A relational database handles around 90% of the queries modern applications need to run. That leaves around 10% of questions where relational databases struggle.

Most of those remaining 10% questions that deal with links and connections within the data, and those aspects can generate powerful and unique insights.

### What is a graph?

Graphs have been studied by mathematicians for centuries. As a result we can give a very concise and consistent definition:

+ A **graph** is a set of vertices (plural for vertex) and edges.
+ A **vertex** is a point in a graph where zero or more edges meet. Vertices are often referred to as **nodes** or **entities**.
+ An **edge** is a relationship between two vertices within a graph, sometimes called a **relationship**, **link**, or **connection**.

Graphs are extremely simple to illustrate. Graph diagrams usually consist of circles representing vertices and lines representing edges.

![Graph diagram](../images/graph_diagram.png)

Note that we use the terms vertex and node, and edge and relationship/link interchangeably.

### What is a graph database?

A graph database is a data-storage engine that combines the basic graph structures of vertices (node) and edges (relationship/link) with a persistence technology and a traversal (query) language to create a database optimized for storage and fast retrieval of highly connected data.

The relationships in relational databases are foreign keys, which are pointers to primary keys in other tables. These pointers are not things we can observe and manipulate easy.

By contrast, graph databases represent these associations as full-fledged constructs of the database that can be easily observed and manipulated: in a graph database edges are "first-class citizens" just like the vertices.

### Types of databases

| Database type | Description | Products |
| :------------ | :---------- | :------- |
| Key-value | Represents all data by a unique identifier (key) and an associated object (the value) | Redis, Memcached |
| Column | Stores data in rows with a potentially large number or possibly varying numbers of columns in each row. | HBase, Cassandra, BigQuery |
| Document | Stores data in a uniquely keyed document that can have varying schema and that can contain nested data. | MongoDB, DynamoDB, CouchDB |
| Relational | Stores data in tables containing rows with strict schema. Relationships can be established between tables allowing the joining of rows. | PostgreSQL, MySQL, Microsoft SQL Server |
| Graph | Stores data as vertices (nodes/components) and edges (relationships/links) | Neo4j, Apache TinkerPop |

The complexity grows from top to bottom.

![Graph databases](../images/graph_db_types.png)

### Why don't use SQL?

While using SQL is possible, there are areas where graph databases excel, by providing a simpler, more elegant solution than using a relational db:
+ Recursive queries
+ Queries with different result types
+ Problems whose results are paths


While many problems seem to be graph problems, you should use a different database (RDBMS or search technologies such as Elasticsearch/Opensearch) when you do not require to explore rich relationships between the data.

For example:
+ Selection:
  + give me everyone who works at company A
  + find all customers wose first name starts with "John"
  + locate all stores within a 5 mile radius
+ Aggregation:
  + how many companies are in my system?
  + what are my average sales for each day over the past month?
  + what's the number of transactions processed by my system each day?

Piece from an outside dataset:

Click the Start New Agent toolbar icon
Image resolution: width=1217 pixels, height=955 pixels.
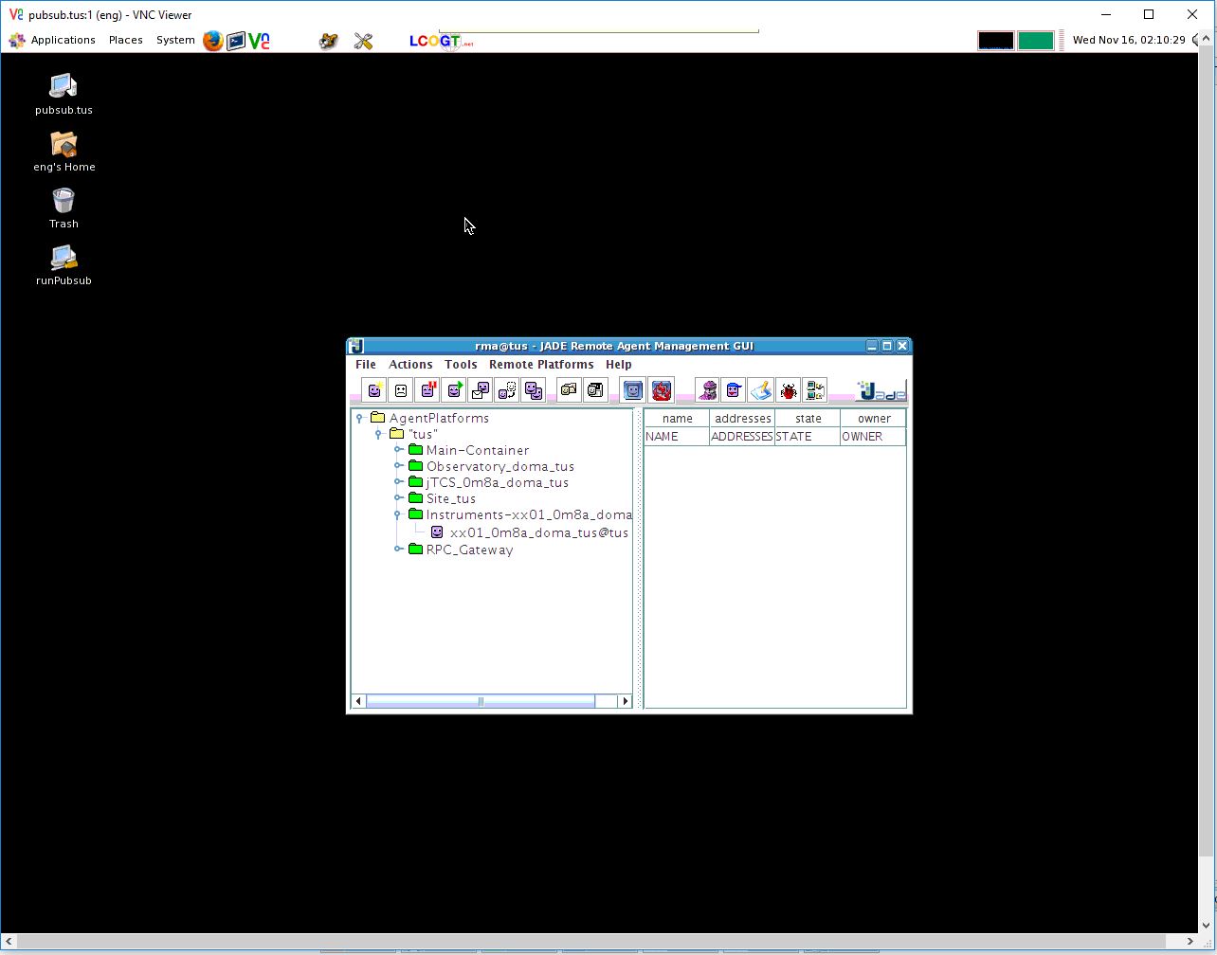(374, 390)
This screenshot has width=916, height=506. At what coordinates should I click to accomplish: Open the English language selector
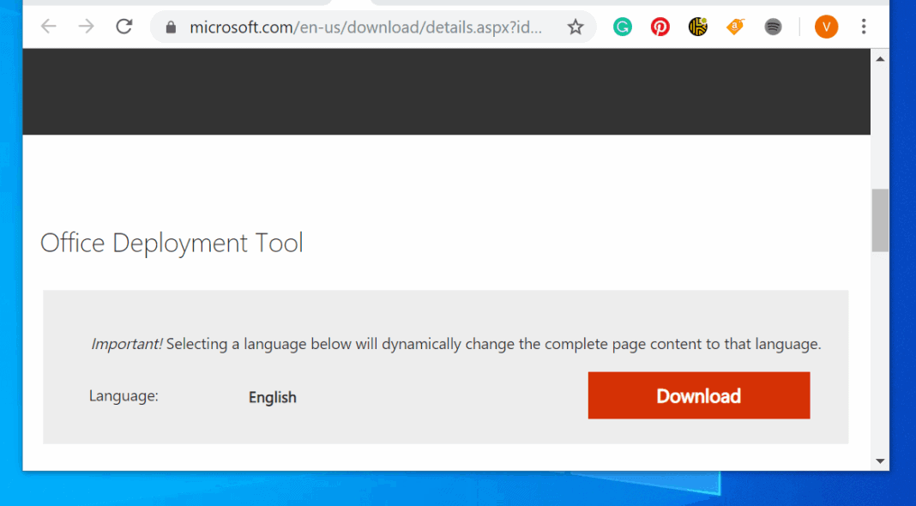coord(272,397)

Other questions do require these rich relationship exploration:
+ Related/recursive data:
  + What's the easiest way for me to be introduced to the CEO of Company A?
  + How do John and Alice know each other?
  + How's company X related to company Y?
+ Pattern matching:
  + who in my system has a similar resume to mine?
  + does this transaction look like any fraudulent transaction seen in the past?
  + Is the user J. Smith the same as Johan S.?
+ Centrality, clustering, and influence:
  + Who's the most influential person I am connected with on LikedIn?
  + What equipment in my network has the most substantial impact if it breaks?
  + What parts tend to fail at the same time?

### Using a graph db decision tree

The following workflow describes a series of questions you should ask yourself when facing whether I should be choosing a graph db.

![Graph DB problem decision tree](../images/graph_choose_graph_db_workflow.png)

The most critical question is:
> Do we care about the relationship between entities as much or more than the entities themselves?



If you can answer yes to one or more of the questions of the workflow depicted above, it's more than likely that you have a graph problem in your hands.

If you are uncertain, it is recommended to execute a small project to evaluate the graph as a part of a solution.

Also, it is important to understand that using a graph database is not an "all or nothing" type of situation. Multi-model approaches in which graph databases are used to solve some of the problems, while others are solved using other types of databases are common and tend to be very successful.